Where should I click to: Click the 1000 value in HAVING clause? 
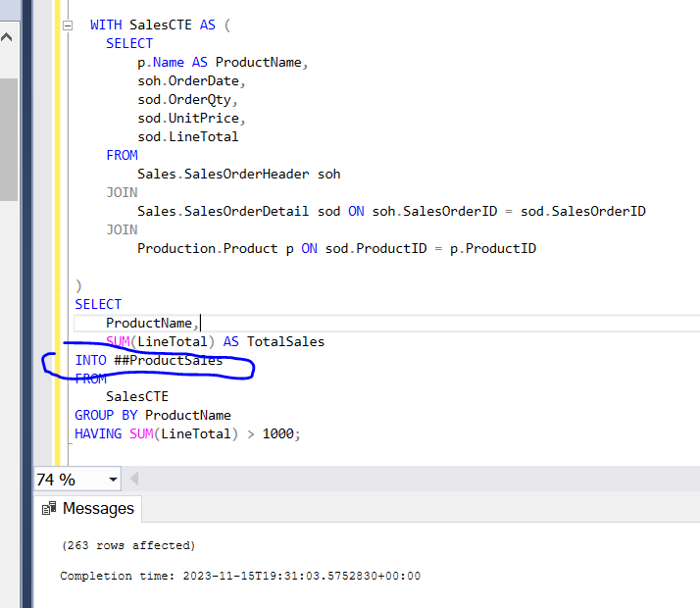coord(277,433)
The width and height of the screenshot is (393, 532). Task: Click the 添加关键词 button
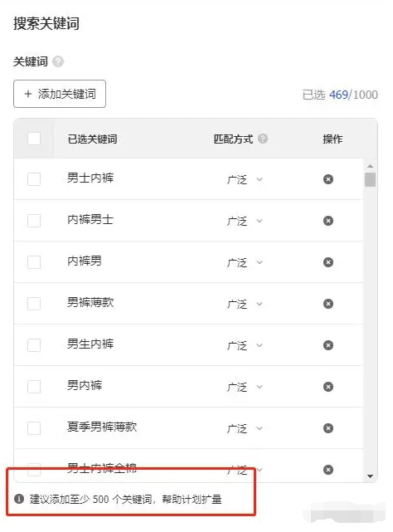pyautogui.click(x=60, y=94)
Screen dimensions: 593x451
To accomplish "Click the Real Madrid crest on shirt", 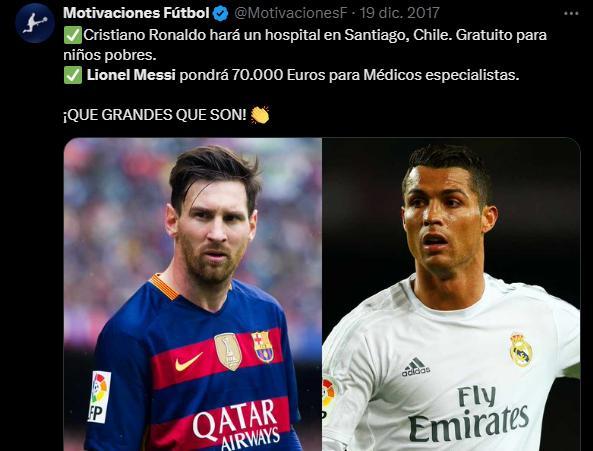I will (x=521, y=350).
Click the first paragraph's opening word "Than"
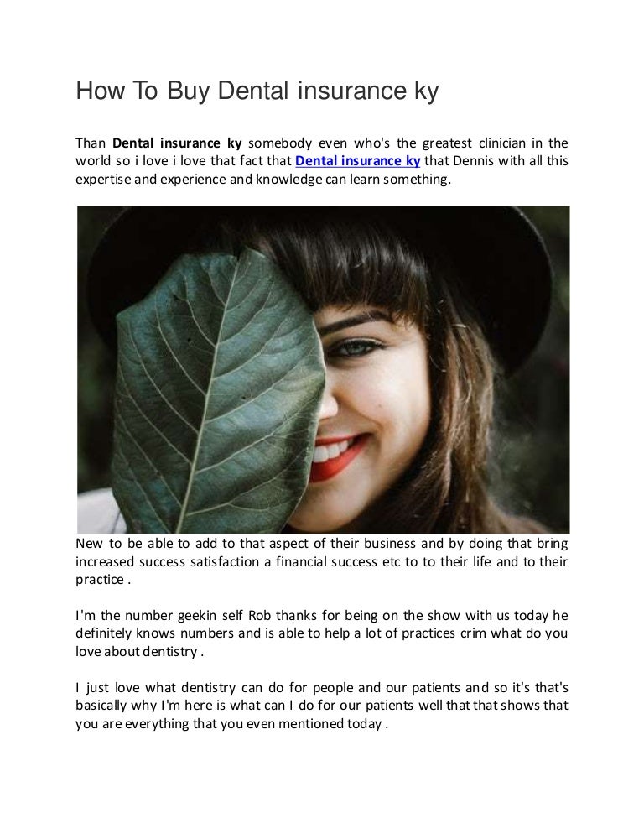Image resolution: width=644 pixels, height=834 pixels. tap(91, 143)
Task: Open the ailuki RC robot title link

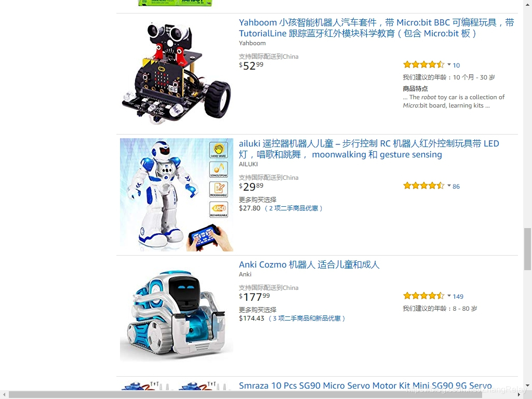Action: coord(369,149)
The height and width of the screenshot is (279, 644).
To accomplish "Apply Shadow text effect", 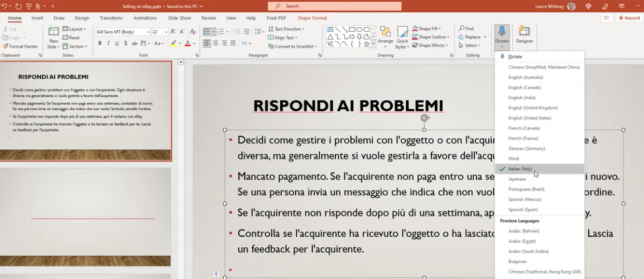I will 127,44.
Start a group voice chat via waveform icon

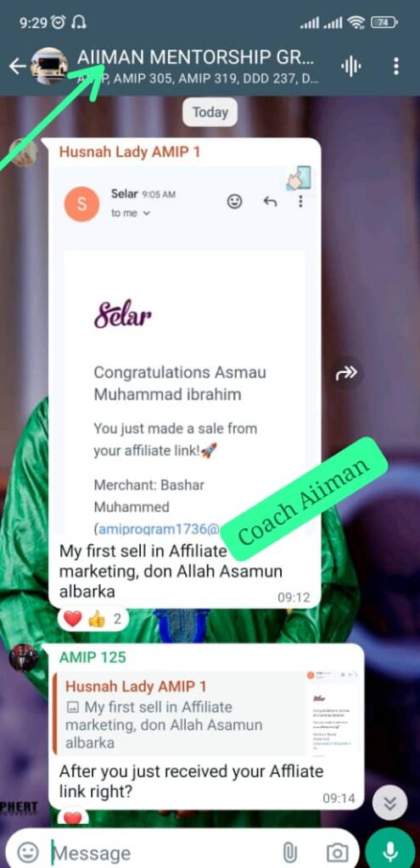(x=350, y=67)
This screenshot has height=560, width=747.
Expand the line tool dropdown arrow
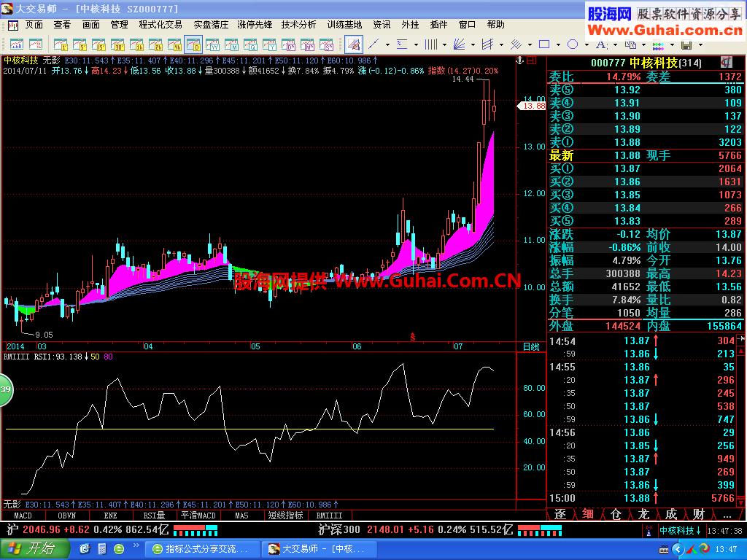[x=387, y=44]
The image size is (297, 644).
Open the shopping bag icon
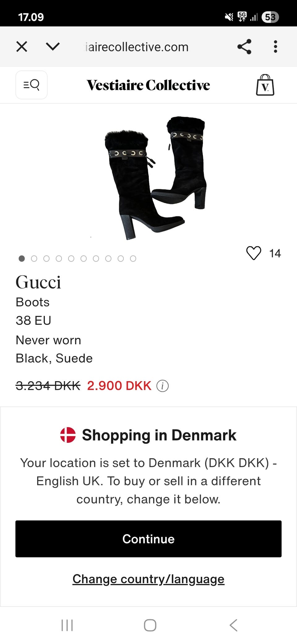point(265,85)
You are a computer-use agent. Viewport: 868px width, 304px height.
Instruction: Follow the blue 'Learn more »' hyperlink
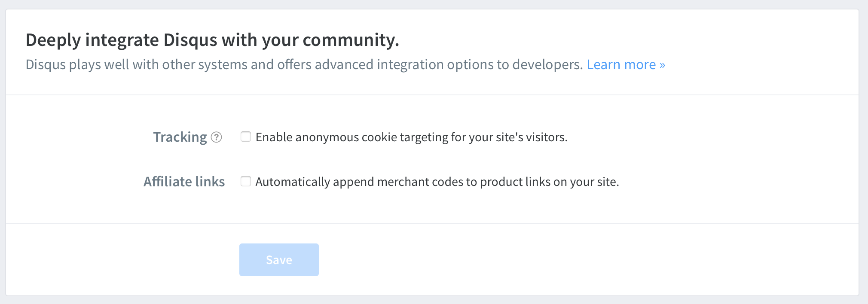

▸ Work to complete
Pictures do not belong in the copy. Repeat exactly each line from the one with "This screenshot has height=560, width=747." through the end of the listing.

▸ Written solution
This screenshot has height=560, width=747.
Expand the line tool dropdown arrow
[x=387, y=44]
The image size is (297, 644).
Open the shopping bag icon
point(265,85)
You are a computer-use agent. Viewport: 868px width, 304px height.
Instruction: Follow the blue 'Learn more »' hyperlink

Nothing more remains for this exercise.